University of Michigan Health System researchers will use a $3.5 million federal grant to study a new approach in halting the downward spiral of diabetes.
The complications of diabetes, from poor vision and nerve damage to kidney failure, contribute to a poor quality of life and higher death rate for the 25.8 million adults and children in the United States who are diabetic.
The National Institute of Diabetes and Digestive and Kidney Diseases will fund the U-M's work to examine tissue-specific metabolic reprogramming in diabetes complications.
"To date, no attempt has been made to systemically understand the energy metabolism abnormalities in these tissues in type 1 diabetes, or to link these abnormalities to complications progressions," says study principal investigator and kidney specialist Frank C. Brosius III, M.D., chief of the U-M Department of Nephrology.
Just as diabetes impacts several systems of the body, the U-M research team represents a varied group of experts including specialists in neurology, nephrology and retinopathy.
Brosius, along with diabetes and obesity specialist Charles Burant, M.D., Ph.D.; neurologist Eva L. Feldman, M.D., Ph.D.; ophthalmologist Thomas W. Gardner, M.D., M.S., of the U-M's Kellogg Eye Center and assistant professor of internal medicine Subramaniam Pennathur, M.B.B.S., will lead the consortium of investigators.
"This research challenges the theory that diabetic complications are simply driven by excessive glucose and provides novel understanding of the metabolic basis of diabetic complications," says Burant, professor of internal medicine, molecular and integrative physiology and Director of the Michigan Metabolomics and Obesity Center.
The U-M team proposes that diabetes disrupts basic metabolic pathways in complication-prone tissues and that understanding these altered pathways will provide new targets for drug therapies that could prevent or treat diabetes complications.

Task requirements:
Write a continuation of the article on the University of Michigan diabetes study, beginning after its final sentence. The records that follow are not needed for anything here.

Record excerpts:

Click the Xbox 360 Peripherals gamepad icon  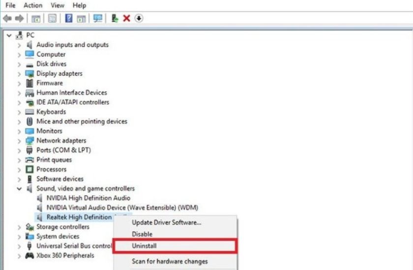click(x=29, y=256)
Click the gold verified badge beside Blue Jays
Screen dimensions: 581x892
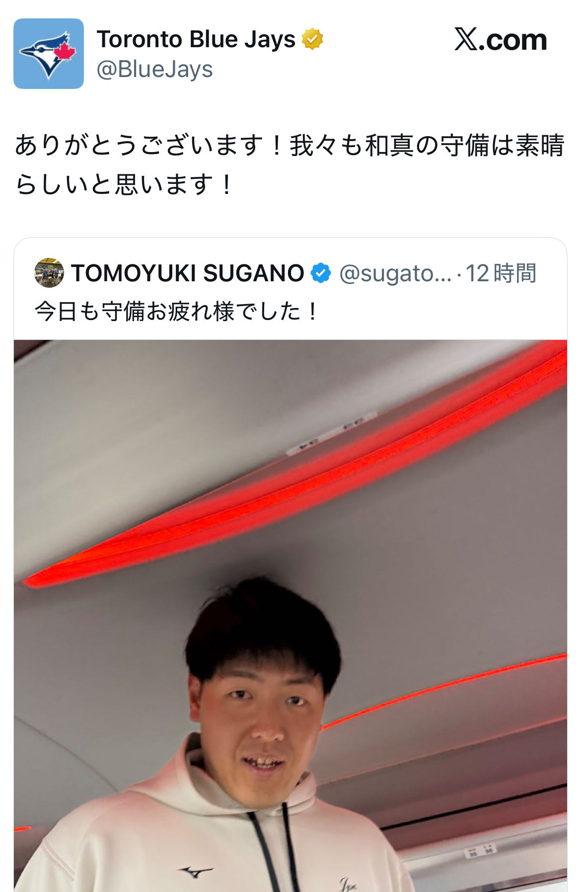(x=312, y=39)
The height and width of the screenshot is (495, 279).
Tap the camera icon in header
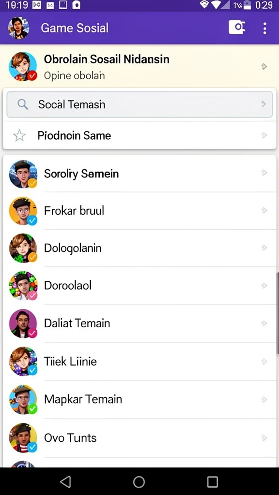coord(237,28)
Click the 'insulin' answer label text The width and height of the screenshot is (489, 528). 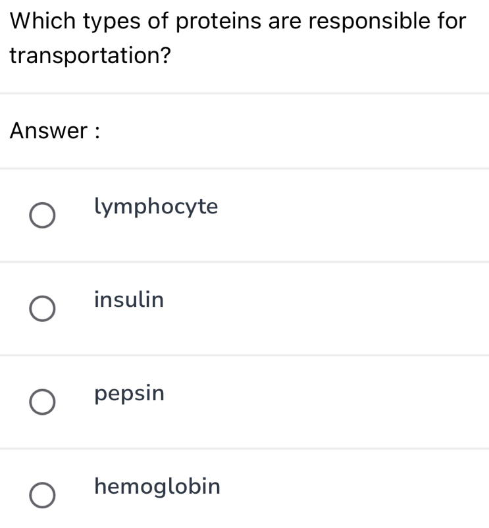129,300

* * *

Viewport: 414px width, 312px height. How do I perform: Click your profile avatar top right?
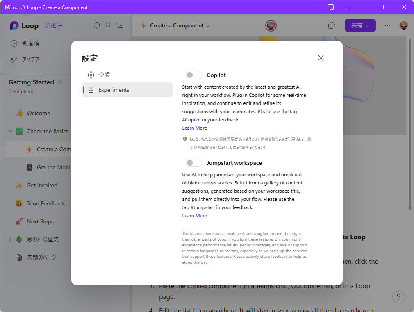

Expected answer:
Metabolic reprogramming diabetes complications
Diabetes is diagnosed when the body has an abnormally high level of glucose, or blood sugar. Researchers will focus on type 1 diabetes, the less common but unpreventable form of diabetes.
In type 1, the body's immune system destroys the pancreatic beta cells responsible for making insulin, a hormone the body needs to convert food into energy. Type 1 diabetes usually strikes children and young adults, compared to type 2 diabetes which is associated with older age, obesity and family history.
Those with diabetes and their primary care providers are familiar with the potential for developing complications. Diabetic retinopathy is a major cause of preventable vision loss among work age adults in developing countries.
Diabetic peripheral neuropathy is one of the most common complications of diabetes and occurs over time in approximately 60 percent of all patients with diabetes. DPN puts them at higher risk for lower limb amputation.
But few options are available for successfully preventing these complications besides tight glucose control.
"Fundamentally new approaches are needed to understand the metabolic abnormalities that lead to diabetic complications and develop effective treatment or prevention strategies," says Gardner, one of a nine-member research team on diabetes-related eye disease that was recruited to join Kellogg in 2010.
The U-M provides remarkable strength in diabetes research. Its major diabetes research program is housed at the Brehm Center for Diabetes Research - a partner of the U-M Comprehensive Diabetes Center - and brings together faculty who are experts in all complications of diabetes.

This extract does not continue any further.